• **Data for the task**:
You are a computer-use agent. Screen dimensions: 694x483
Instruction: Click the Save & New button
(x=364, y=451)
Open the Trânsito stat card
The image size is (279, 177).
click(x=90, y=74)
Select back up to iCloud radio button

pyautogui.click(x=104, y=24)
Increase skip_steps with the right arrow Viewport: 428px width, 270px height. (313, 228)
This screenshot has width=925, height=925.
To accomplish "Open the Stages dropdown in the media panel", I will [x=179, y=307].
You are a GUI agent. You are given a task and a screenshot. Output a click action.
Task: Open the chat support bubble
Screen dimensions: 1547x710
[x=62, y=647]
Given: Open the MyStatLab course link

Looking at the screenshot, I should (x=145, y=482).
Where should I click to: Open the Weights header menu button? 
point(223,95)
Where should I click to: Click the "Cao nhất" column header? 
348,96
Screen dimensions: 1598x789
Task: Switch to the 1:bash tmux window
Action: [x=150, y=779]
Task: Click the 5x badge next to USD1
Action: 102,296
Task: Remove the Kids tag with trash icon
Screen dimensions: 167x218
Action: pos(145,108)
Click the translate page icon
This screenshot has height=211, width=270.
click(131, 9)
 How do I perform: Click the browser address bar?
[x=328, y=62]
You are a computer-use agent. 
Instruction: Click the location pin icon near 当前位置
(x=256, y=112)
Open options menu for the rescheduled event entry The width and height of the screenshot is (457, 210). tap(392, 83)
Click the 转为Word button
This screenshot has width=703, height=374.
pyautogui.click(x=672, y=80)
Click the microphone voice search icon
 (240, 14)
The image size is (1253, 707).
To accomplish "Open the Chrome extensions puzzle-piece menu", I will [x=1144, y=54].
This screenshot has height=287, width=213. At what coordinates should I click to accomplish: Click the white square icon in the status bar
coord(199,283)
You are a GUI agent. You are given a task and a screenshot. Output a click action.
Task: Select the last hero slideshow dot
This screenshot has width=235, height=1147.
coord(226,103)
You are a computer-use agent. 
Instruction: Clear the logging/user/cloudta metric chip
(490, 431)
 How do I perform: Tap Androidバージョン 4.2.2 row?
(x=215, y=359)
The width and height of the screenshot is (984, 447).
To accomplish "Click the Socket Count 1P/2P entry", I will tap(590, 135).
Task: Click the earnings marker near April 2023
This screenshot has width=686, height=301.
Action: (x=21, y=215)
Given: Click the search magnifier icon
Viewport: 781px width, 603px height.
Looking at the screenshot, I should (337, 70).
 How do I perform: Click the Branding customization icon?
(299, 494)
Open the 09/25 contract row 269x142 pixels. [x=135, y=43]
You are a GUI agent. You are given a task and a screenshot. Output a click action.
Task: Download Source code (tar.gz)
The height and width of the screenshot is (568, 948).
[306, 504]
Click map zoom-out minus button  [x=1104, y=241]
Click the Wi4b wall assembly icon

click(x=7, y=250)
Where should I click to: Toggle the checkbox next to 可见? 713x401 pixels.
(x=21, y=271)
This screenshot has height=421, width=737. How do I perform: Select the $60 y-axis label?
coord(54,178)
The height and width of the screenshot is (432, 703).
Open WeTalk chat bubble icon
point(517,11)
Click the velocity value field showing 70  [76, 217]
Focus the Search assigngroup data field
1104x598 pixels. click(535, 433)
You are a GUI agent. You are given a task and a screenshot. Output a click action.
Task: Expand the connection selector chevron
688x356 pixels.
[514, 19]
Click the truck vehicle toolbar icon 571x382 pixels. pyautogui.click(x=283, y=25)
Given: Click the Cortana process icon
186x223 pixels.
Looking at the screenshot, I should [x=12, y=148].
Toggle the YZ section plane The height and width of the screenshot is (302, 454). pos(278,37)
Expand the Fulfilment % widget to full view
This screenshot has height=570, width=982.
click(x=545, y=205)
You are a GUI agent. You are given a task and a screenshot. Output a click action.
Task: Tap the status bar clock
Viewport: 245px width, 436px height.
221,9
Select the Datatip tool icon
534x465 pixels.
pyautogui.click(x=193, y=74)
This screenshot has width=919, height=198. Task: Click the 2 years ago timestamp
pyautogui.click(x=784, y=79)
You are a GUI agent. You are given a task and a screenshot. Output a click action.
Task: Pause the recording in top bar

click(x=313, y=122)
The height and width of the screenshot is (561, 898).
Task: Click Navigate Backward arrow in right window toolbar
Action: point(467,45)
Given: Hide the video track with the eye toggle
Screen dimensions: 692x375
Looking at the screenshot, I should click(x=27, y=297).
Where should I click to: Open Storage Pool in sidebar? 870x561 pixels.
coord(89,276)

• **Task description**:
Output every line above verbatim, from first to last.

• **Answer to the problem**:
You are a computer-use agent. Screen dimensions: 694x483
Instruction: Click the Save & New button
(x=364, y=451)
Open the Trânsito stat card
The image size is (279, 177).
click(x=90, y=74)
Select back up to iCloud radio button

pyautogui.click(x=104, y=24)
Increase skip_steps with the right arrow Viewport: 428px width, 270px height. (313, 228)
This screenshot has width=925, height=925.
To accomplish "Open the Stages dropdown in the media panel", I will [x=179, y=307].
You are a GUI agent. You are given a task and a screenshot. Output a click action.
Task: Open the chat support bubble
Screen dimensions: 1547x710
[x=62, y=647]
Given: Open the MyStatLab course link

Looking at the screenshot, I should (x=145, y=482).
Where should I click to: Open the Weights header menu button? 
point(223,95)
Where should I click to: Click the "Cao nhất" column header? 
348,96
Screen dimensions: 1598x789
Task: Switch to the 1:bash tmux window
Action: [x=150, y=779]
Task: Click the 5x badge next to USD1
Action: 102,296
Task: Remove the Kids tag with trash icon
Screen dimensions: 167x218
Action: pos(145,108)
Click the translate page icon
This screenshot has height=211, width=270.
click(131, 9)
 How do I perform: Click the browser address bar?
[x=328, y=62]
You are a computer-use agent. 
Instruction: Click the location pin icon near 当前位置
(x=256, y=112)
Open options menu for the rescheduled event entry The width and height of the screenshot is (457, 210). tap(392, 83)
Click the 转为Word button
This screenshot has width=703, height=374.
pyautogui.click(x=672, y=80)
Click the microphone voice search icon
 (240, 14)
The image size is (1253, 707).
To accomplish "Open the Chrome extensions puzzle-piece menu", I will [x=1144, y=54].
This screenshot has height=287, width=213. At what coordinates should I click to accomplish: Click the white square icon in the status bar
coord(199,283)
You are a GUI agent. You are given a task and a screenshot. Output a click action.
Task: Select the last hero slideshow dot
This screenshot has width=235, height=1147.
coord(226,103)
You are a computer-use agent. 
Instruction: Clear the logging/user/cloudta metric chip
(490, 431)
 How do I perform: Tap Androidバージョン 4.2.2 row?
(x=215, y=359)
The width and height of the screenshot is (984, 447).
To accomplish "Click the Socket Count 1P/2P entry", I will tap(590, 135).
Task: Click the earnings marker near April 2023
This screenshot has width=686, height=301.
Action: (x=21, y=215)
Given: Click the search magnifier icon
Viewport: 781px width, 603px height.
Looking at the screenshot, I should (337, 70).
 How do I perform: Click the Branding customization icon?
(299, 494)
Open the 09/25 contract row 269x142 pixels. [x=135, y=43]
You are a GUI agent. You are given a task and a screenshot. Output a click action.
Task: Download Source code (tar.gz)
The height and width of the screenshot is (568, 948).
[306, 504]
Click map zoom-out minus button  [x=1104, y=241]
Click the Wi4b wall assembly icon

click(x=7, y=250)
Where should I click to: Toggle the checkbox next to 可见? 713x401 pixels.
(x=21, y=271)
This screenshot has height=421, width=737. How do I perform: Select the $60 y-axis label?
coord(54,178)
The height and width of the screenshot is (432, 703).
Open WeTalk chat bubble icon
point(517,11)
Click the velocity value field showing 70  [76, 217]
Focus the Search assigngroup data field
1104x598 pixels. click(535, 433)
You are a GUI agent. You are given a task and a screenshot. Output a click action.
Task: Expand the connection selector chevron
688x356 pixels.
[514, 19]
Click the truck vehicle toolbar icon 571x382 pixels. pyautogui.click(x=283, y=25)
Given: Click the Cortana process icon
186x223 pixels.
Looking at the screenshot, I should [x=12, y=148].
Toggle the YZ section plane The height and width of the screenshot is (302, 454). pos(278,37)
Expand the Fulfilment % widget to full view
This screenshot has height=570, width=982.
click(x=545, y=205)
You are a GUI agent. You are given a task and a screenshot. Output a click action.
Task: Tap the status bar clock
Viewport: 245px width, 436px height.
221,9
Select the Datatip tool icon
534x465 pixels.
pyautogui.click(x=193, y=74)
This screenshot has width=919, height=198. Task: Click the 2 years ago timestamp
pyautogui.click(x=784, y=79)
You are a GUI agent. You are given a task and a screenshot. Output a click action.
Task: Pause the recording in top bar

click(x=313, y=122)
The height and width of the screenshot is (561, 898).
Task: Click Navigate Backward arrow in right window toolbar
Action: point(467,45)
Given: Hide the video track with the eye toggle
Screen dimensions: 692x375
Looking at the screenshot, I should click(x=27, y=297).
Where should I click to: Open Storage Pool in sidebar? 870x561 pixels.
coord(89,276)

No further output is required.